Farida Bena | 03 Marzo 2015
È entrato nel vivo l’anno decisivo per lo sviluppo globale, che culminerà in autunno con la ridefinizione e l’ampliamento in sede ONU degli Obiettivi di Sviluppo del Millennio concordati nel 2000 e in scadenza nel 2015. Nonostante il perdurare, se non l’acuirsi, di conflitti e disuguaglianze negli ultimi anni, è innegabile che fissare questi obiettivi abbia avuto un ruolo determinante nel ridurre la povertà e nel promuovere condizioni di vita migliori per milioni di persone nel mondo ed è per questo motivo che la comunità internazionale vuole continuare su questa strada, concordando nuovi obiettivi per i prossimi quindici anni, che tengano conto anche di stili di vita più sostenibili.
La cooperazione allo sviluppo è parte integrante di quest’importante dibattito sullo sviluppo post-2015, e non soltanto per stabilire il ‘cosa’ deve cambiare, ma anche il ‘come’. Al centro dei negoziati, infatti, sarà la questione di come finanziare i nuovi Obiettivi di Sviluppo Sostenibile (17 per il momento) e secondo quali modalità di partenariato tra economie avanzate e paesi poveri. Su questi due punti, che saranno affrontati già in occasione della terza conferenza ONU sulla Finanza per lo sviluppo di Addis Abeba il prossimo luglio, si parlerà quindi non solo di quantità, ma anche di qualità degli aiuti, cioè della loro efficacia nel ridurre la povertà.
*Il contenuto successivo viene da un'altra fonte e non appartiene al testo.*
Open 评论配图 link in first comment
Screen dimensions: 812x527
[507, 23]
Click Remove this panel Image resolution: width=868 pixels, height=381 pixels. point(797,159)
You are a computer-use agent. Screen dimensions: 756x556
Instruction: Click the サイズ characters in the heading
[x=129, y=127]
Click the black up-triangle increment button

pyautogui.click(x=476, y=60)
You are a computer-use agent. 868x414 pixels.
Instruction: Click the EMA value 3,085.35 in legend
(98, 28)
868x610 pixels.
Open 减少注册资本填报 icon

La questione dell’efficacia ha assunto un’importanza crescente nell’ultimo decennio ed è diventata strategica all’indomani della crisi finanziaria globale, che ha portato parecchi paesi ricchi a ridimensionare il volume dei loro aiuti nei confronti dei paesi più poveri e a concentrarsi quindi maggiormente sul come massimizzare il budget a propria disposizione. Il Partenariato mondiale per una cooperazione efficace allo sviluppo, creato nel 2011 a conclusione del 4° Forum di Alto Livello sull’Efficacia degli Aiuti di Busan (Corea del Sud), porta il dibattito sull’efficacia della cooperazione al suo stadio più avanzato. Rinnovando un’agenda originariamente definita da paesi donatori in larga parte occidentali, il Partenariato si apre ai nuovi scenari del 21esimo secolo, che vedono protagoniste anche le economie emergenti, regine assolute della cooperazione sud-sud, nonché il settore privato, le fondazioni filantropiche, la società civile e altri nuovi donatori.
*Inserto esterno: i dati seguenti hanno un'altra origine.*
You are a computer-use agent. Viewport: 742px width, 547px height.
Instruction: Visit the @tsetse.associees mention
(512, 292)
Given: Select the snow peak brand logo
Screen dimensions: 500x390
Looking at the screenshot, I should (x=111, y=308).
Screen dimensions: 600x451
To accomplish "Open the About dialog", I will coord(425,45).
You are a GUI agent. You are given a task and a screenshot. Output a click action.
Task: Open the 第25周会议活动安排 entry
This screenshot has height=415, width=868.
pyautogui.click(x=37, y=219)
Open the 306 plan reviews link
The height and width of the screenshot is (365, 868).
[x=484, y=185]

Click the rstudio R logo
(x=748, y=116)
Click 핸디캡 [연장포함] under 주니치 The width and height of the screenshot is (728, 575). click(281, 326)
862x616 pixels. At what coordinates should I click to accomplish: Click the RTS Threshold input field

Il contributo maggiore del lavoro sull’efficacia della cooperazione, e di questo Partenariato in particolare, ai negoziati ONU post-2015 consiste nei suoi quattro principi cardine: l’appropriazione delle politiche dello sviluppo da parte dei paesi riceventi aiuto; il focus sui risultati, intesi come sradicamento della povertà e riduzione delle disuguaglianze; partenariati inclusivi per lo sviluppo; e la trasparenza e mutua ‘accountability’ (cioè il saper rendere conto del proprio operato). Questi principi hanno il pregio di essere condivisi dai quattro quinti dei paesi membri dell’ONU e possono quindi essere usati come una sorta di cartina tornasole per valutare l’efficacia o meno di praticamente qualsiasi intervento di cooperazione, così come dei suoi relativi strumenti finanziari.
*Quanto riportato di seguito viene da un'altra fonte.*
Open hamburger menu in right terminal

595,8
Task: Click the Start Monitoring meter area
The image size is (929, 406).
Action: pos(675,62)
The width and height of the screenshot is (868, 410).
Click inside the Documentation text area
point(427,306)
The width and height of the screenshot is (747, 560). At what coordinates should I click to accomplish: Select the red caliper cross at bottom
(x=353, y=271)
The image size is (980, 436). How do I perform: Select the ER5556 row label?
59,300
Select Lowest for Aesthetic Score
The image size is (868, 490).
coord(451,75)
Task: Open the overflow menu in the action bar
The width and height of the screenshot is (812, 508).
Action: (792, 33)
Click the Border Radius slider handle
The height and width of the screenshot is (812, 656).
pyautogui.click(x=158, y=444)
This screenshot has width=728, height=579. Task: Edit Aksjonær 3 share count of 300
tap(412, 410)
Grazie al Partenariato mondiale, l’agenda sull’efficacia della cooperazione apporta un valore aggiunto anche a livello di approccio, dando priorità all’attuazione degli accordi internazionali nel paese ricevente, piuttosto che a livello globale. Si tratta di un passo importante per favorire sempre più una situazione in cui i paesi riceventi cooperazione siano effettivamente alla guida del proprio sviluppo e possano chieder conto degli impegni presi dai donatori direttamente a casa propria. Un esempio per tutti: la promessa di utilizzare di default i canali amministrativi e finanziari del paese ricevente per realizzare un programma o un’attività di cooperazione nel settore pubblico, rinunciando alla dannosa pratica di creare strutture parallele per ciascun donatore, che minano l’autorità del governo in questione e lo obbligano a gestire un’iperproliferazione di canali finanziari e relazioni esterne.
L’approccio ‘paese’ del Partenariato mondiale per una cooperazione efficace allo sviluppo promuove in definitiva un graduale ribaltamento delle dinamiche tra donatore e ricevente che mira a rendere il loro rapporto meno gerarchico e più paritetico, nello spirito di una reale partnership per lo sviluppo, come già previsto dall’ottavo Obiettivo di Sviluppo del Millennio e come sarà auspicabilmente confermato dall’ultimo Obiettivo di Sviluppo Sostenibile a fine anno. Non ci resta che vivere in diretta questi negoziati decisivi per la prossima generazione.